Common Considerations

About the University of Louisville

The University of Louisville is a public institution of postsecondary education of the Commonwealth of Kentucky. The University of Louisville Research Foundation, Inc. (ULRF) is a 501(c)3 nonprofit corporation acting as the agent of the University of Louisville for receiving grants and research agreements from external funding sources. ULRF also owns and controls intellectual property on behalf of the university.

Legal Entity for Research Agreements:
University of Louisville Research Foundation, Inc.

ULRF DUNS Number, ULRF EIN, General ULRF Information

Common Considerations in Industry-Sponsored Agreements

The University of Louisville Research Foundation, Inc. (ULRF) is the legal entity which executes sponsored agreements for the University of Louisville. ULRF is a limited agent for the university for the purpose of receiving grants and research agreements from external funding sources.

Kentucky law does not permit the university to indemnify or hold harmless another party. Negligence claims against the university are subject to the Kentucky Board of Claims (KRS 44.070 et. seq.).

Claims against the university must be brought under the Kentucky Board of Claims Act so we cannot be bound by another state’s laws or agree to the jurisdiction of another state’s courts. However, we can agree to leave the contract silent on governing law/choice of law.

The university cannot agree to binding arbitration, but we can agree to other alternative dispute resolution processes.

The university generally does not provide warranties. Alternatively, the university can “represent” or “certify” to its reasonable knowledge or “agree.”

University intellectual property (IP) rights are governed by the university’s intellectual property policy and, because the University receives a great deal of federal funding, often by the Bayh-Dole Act. Rarely can the university assign or exclusively license intellectual property in advance of its creation. The university can assign ownership in specific work products (e.g., technical reports) generated in performance of a sponsored project, but not the underlying ideas, technology or tools. If development of IP was supported, even in part, by any federal funding, the United States has certain nonexclusive rights by law. The internal Revenue Service (IRS) has ruled advance licensing may violate a university’s nonprofit status.
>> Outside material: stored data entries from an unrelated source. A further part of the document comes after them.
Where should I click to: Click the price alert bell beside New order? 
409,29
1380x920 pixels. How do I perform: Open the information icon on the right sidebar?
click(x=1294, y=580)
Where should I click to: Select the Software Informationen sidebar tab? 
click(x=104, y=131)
Because of these considerations, the university’s preference is to grant exclusive first options for licenses on terms customary in the applicable industry.
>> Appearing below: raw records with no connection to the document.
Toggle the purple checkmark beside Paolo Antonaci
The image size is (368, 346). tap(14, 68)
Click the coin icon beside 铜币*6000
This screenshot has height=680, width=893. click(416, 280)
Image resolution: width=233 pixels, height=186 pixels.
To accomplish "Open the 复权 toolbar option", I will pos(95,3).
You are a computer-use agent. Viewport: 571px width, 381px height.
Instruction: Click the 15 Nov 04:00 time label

University researchers and their students need the ability to use data and other research work products for noncommercial educational and research purposes and the right to independently publish. This right can be provided under license, can be limited by a sponsor’s right of review, or can be delayed for a short period to permit the protection of IP rights.
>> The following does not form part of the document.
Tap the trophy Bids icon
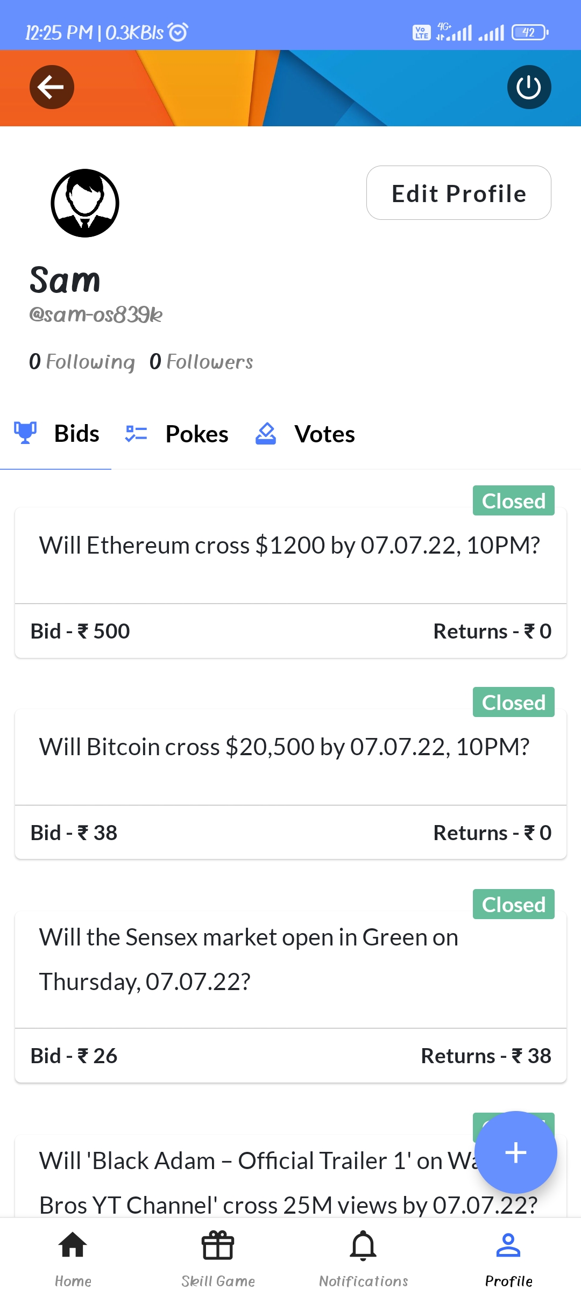 [x=25, y=433]
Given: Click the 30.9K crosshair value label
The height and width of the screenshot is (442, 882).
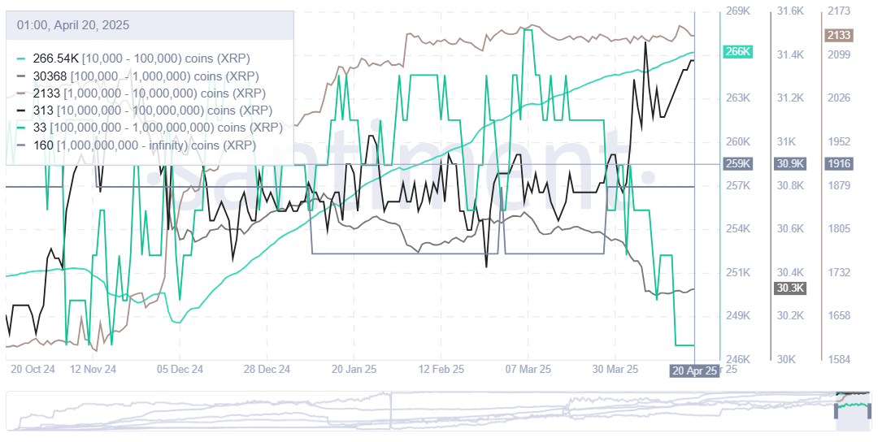Looking at the screenshot, I should [x=790, y=163].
Under IRS regulations, nonprofit status can be jeopardized if royalty rates are set in advance. Instead, the university grants to its corporate sponsors an exclusive first option to license IP which results from the company-funded project, on terms reasonable for the industry, including a good-faith negotiation of fair royalties.

The university is subject to the Kentucky prompt payment statute which allows for recovery of interest on late payments.

In most cases, the sponsor is expected to indemnify the university, ULRF and the PI for conducting the sponsored project. Exclusions should only apply to the extent those actions or inactions by the university or PI contributed to the liability/claim.